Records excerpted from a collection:
[Start of section]
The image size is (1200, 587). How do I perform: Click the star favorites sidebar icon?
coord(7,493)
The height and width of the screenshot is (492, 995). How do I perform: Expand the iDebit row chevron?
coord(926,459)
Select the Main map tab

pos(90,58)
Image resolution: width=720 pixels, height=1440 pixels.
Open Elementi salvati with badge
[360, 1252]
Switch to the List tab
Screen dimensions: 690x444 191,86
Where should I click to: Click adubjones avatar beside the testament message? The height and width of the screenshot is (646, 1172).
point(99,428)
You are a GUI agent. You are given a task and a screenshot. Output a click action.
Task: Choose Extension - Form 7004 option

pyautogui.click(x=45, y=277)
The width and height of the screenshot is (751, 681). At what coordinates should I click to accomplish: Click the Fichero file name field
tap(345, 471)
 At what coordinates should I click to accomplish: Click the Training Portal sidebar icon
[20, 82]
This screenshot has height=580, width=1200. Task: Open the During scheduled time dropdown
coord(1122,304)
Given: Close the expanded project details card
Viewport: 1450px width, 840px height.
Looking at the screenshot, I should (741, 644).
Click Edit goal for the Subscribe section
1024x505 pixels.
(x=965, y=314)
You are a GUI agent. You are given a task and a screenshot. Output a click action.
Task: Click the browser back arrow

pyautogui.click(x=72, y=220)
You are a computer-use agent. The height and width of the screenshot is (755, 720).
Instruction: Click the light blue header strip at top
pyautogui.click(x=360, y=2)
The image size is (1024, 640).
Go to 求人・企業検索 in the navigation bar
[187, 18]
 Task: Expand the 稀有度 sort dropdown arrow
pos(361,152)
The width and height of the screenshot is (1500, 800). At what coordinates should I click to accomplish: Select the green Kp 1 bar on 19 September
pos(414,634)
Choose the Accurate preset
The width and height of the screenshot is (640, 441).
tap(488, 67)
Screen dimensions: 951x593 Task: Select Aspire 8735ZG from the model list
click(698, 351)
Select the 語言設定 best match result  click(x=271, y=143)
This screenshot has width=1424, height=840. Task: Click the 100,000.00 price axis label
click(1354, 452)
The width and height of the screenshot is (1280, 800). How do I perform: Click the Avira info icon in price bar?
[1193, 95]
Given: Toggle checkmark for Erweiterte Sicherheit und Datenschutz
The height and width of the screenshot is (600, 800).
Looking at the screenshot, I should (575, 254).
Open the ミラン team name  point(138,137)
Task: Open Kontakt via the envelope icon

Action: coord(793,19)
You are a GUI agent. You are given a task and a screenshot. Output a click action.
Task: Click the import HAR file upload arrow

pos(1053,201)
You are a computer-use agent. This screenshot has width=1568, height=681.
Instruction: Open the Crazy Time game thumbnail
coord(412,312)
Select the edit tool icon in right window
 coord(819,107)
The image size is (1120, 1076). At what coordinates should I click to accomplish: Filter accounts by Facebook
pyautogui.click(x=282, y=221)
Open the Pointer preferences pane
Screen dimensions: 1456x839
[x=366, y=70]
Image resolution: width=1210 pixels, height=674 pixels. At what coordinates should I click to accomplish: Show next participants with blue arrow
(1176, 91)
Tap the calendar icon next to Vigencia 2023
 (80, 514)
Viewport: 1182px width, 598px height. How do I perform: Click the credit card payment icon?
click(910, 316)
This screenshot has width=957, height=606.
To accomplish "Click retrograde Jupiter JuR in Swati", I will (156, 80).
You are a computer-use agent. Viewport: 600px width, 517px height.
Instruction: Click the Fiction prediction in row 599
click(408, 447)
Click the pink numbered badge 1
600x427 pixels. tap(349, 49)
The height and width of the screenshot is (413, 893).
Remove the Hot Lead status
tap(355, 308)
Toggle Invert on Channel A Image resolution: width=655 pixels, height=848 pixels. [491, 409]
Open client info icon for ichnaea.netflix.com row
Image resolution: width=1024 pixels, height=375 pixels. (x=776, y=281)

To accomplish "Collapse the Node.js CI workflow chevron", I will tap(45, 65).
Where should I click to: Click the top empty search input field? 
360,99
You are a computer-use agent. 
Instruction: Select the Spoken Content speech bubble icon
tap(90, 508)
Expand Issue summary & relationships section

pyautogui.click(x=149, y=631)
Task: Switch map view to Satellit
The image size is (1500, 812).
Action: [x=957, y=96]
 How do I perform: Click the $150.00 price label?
[End of section]
Goal of the exercise:
From the entries above, extract only the lines running from the one containing "Viewport: 1450px width, 840px height." through the one containing "Select the 語言設定", inclusive.

Solved exercise:
Viewport: 1450px width, 840px height.
Looking at the screenshot, I should (741, 644).
Click Edit goal for the Subscribe section
1024x505 pixels.
(x=965, y=314)
You are a GUI agent. You are given a task and a screenshot. Output a click action.
Task: Click the browser back arrow

pyautogui.click(x=72, y=220)
You are a computer-use agent. The height and width of the screenshot is (755, 720).
Instruction: Click the light blue header strip at top
pyautogui.click(x=360, y=2)
The image size is (1024, 640).
Go to 求人・企業検索 in the navigation bar
[187, 18]
 Task: Expand the 稀有度 sort dropdown arrow
pos(361,152)
The width and height of the screenshot is (1500, 800). At what coordinates should I click to accomplish: Select the green Kp 1 bar on 19 September
pos(414,634)
Choose the Accurate preset
The width and height of the screenshot is (640, 441).
tap(488, 67)
Screen dimensions: 951x593 Task: Select Aspire 8735ZG from the model list
click(698, 351)
Select the 語言設定 best match result  click(x=271, y=143)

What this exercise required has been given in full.